REQUIRED WORK:
Please copy out the records between the line containing "The width and" and the line containing "Open the Unity cloud services icon", inclusive, omitting the pictures.

----

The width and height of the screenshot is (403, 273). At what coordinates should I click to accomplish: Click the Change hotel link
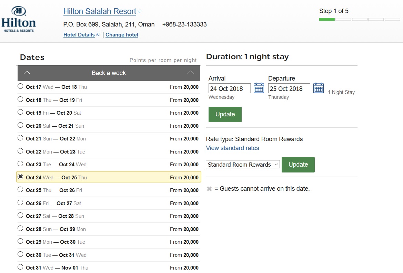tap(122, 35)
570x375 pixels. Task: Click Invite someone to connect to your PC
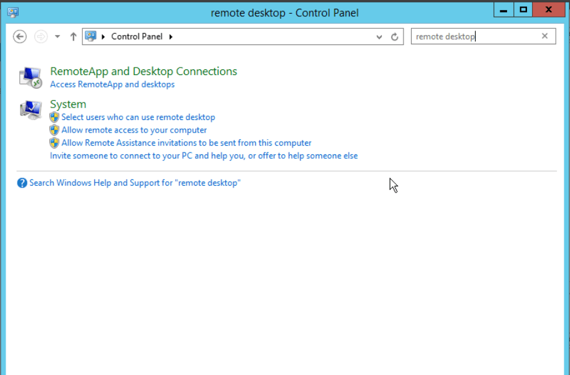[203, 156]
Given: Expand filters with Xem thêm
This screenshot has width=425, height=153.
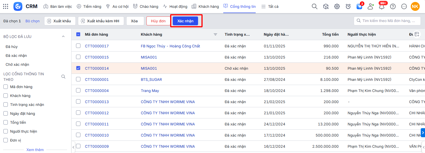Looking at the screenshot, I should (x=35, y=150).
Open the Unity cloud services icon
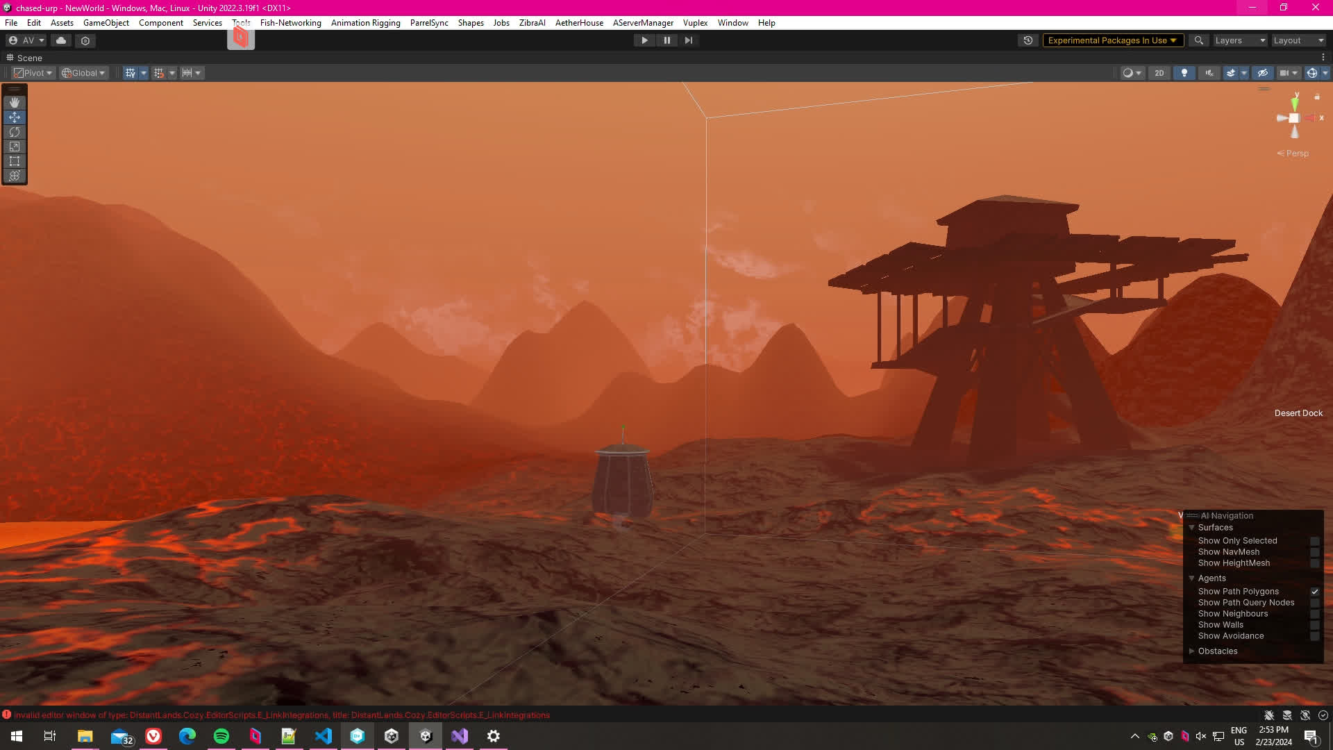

----

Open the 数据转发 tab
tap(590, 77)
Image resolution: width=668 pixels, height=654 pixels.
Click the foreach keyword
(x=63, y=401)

----

EXPECTED ANSWER:
The width and height of the screenshot is (403, 273). At what coordinates should I click to accomplish: Click the Change hotel link
tap(122, 35)
570x375 pixels. Task: Click Invite someone to connect to your PC
[203, 156]
Given: Expand filters with Xem thêm
This screenshot has width=425, height=153.
Looking at the screenshot, I should (x=35, y=150).
Open the Unity cloud services icon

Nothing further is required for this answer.